According to Article 168 (7) of the “Treaty on the Functioning of the European Union” (TFEU), “the management of health services and medical care” is the sole responsibility of the member states. The provisions on primary and secondary data use in the draft EU Regulation on the European Health Data Space interfere significantly with the management of healthcare. This is the responsibility of the member states, not the EU institutions. Solely the Europe-wide standardisation of health data and their cross-border exchange can be the subject of an EU regulation.
With the provisions on primary and secondary data use, the EU Commission is exceeding its competence. We demand the removal of the relevant parts from the draft regulation.
The obligation to make patient data available for online access and to store them in electronic health records is to be rejected, because that would jeopardize highly sensitive data. There are already weekly media reports about theft or unintentional publication of large amounts of health data from hospitals or private insurance companies. Any mass accumulation of health data poses a high risk, as their net worth will attract all kinds of criminal activities.
In addition the draft regulation does not state that health data access bodies or data holders must store their data within the EU. Outsourcing data processing to US cloud providers is therefore conceivable.

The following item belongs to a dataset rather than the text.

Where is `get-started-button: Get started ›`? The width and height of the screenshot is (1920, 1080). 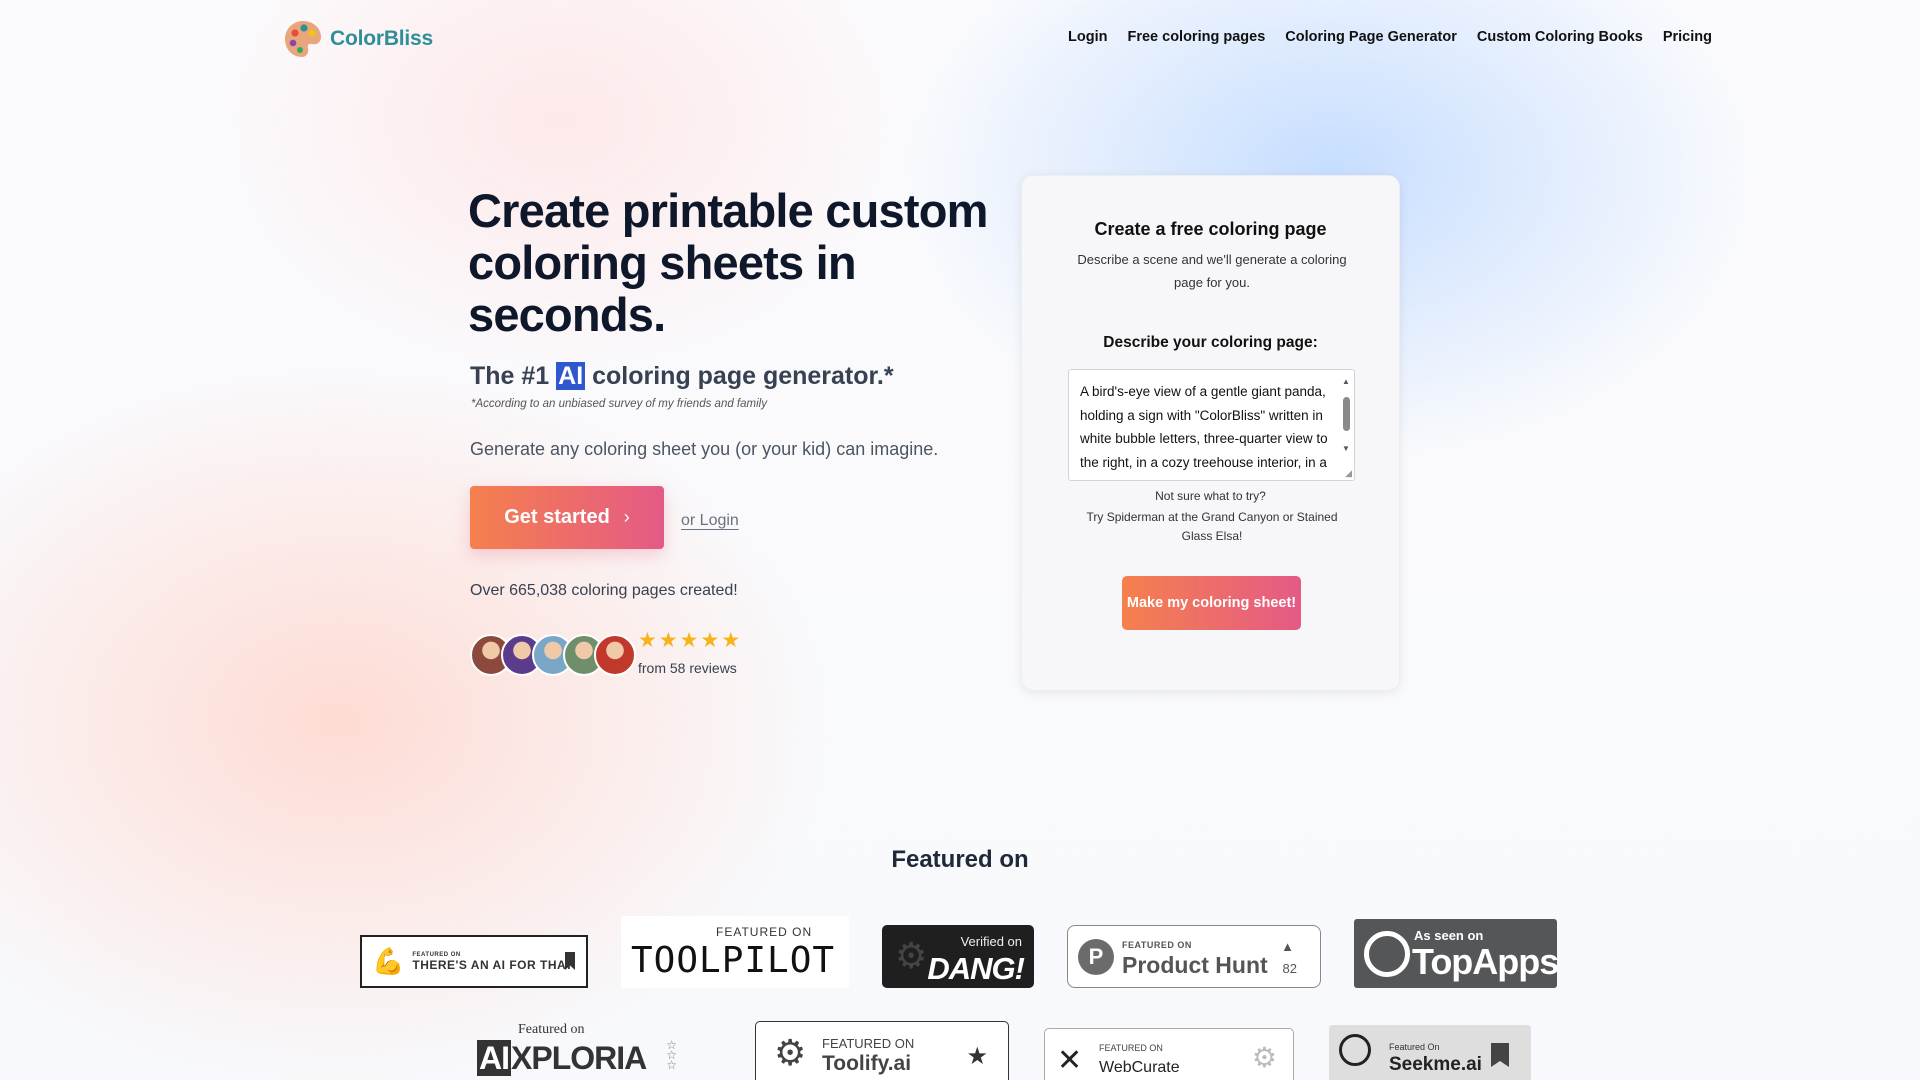 get-started-button: Get started › is located at coordinates (567, 518).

As a matter of principle, information from the doctor-patient relationship should not be disclosed to third persons or entities without the consent of the data subjects in each individual case. Disclosure to statutory or private health insurance companies for billing purposes should be as restrictive as possible; it must not become a gateway for data trafficking in electronic health records. This is indispensable to protect the relationship of trust between doctor and patient as well as the patient’s constitutionally guaranteed fundamental right to privacy. It is not justifiable that data held by lawyers are protected considerably better than those held by doctors.
The provisions on technical data security for the primary and secondary use of data are inadequate. Provisions for compensation in the case of disclosure of health data are completely missing. With such far-reaching rights of use, liability regardless of fault must be mandatory, so that those affected by a breach of confidentiality of their data would receive full compensation. This could be implemented through a compensation fund of the kind that already exists for travels or bank deposits. All data users will have to pay into this fund. The basis of assessment for these payments must be the risk potential, i.e. the amount of data and whether they are anonymised or pseudonymised. This promotes the data users’ self-interest in data minimisation and effective anonymisation.

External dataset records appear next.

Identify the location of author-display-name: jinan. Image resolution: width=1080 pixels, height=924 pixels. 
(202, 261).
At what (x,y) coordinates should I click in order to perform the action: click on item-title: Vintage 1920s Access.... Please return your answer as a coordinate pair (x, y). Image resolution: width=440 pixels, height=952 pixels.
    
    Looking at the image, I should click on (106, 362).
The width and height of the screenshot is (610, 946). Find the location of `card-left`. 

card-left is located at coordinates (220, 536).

The draft regulation aims to make health data available for commercial use. Thereby the EU enters into competition with China, which is world leader in distributing mass health data of its citizens since 2017 (https://amj.amegroups.com/article/view/3667). The EU can only lose such a competition due to the different political frameworks; but in doing so it can set in motion a downward spiral when countries try to undercut each other on privacy protection for their citizens’ health data. Instead, the EU should reflect on its strengths and use guaranteed fundamental rights and reliable, high data protection standards as an advantage in international competition.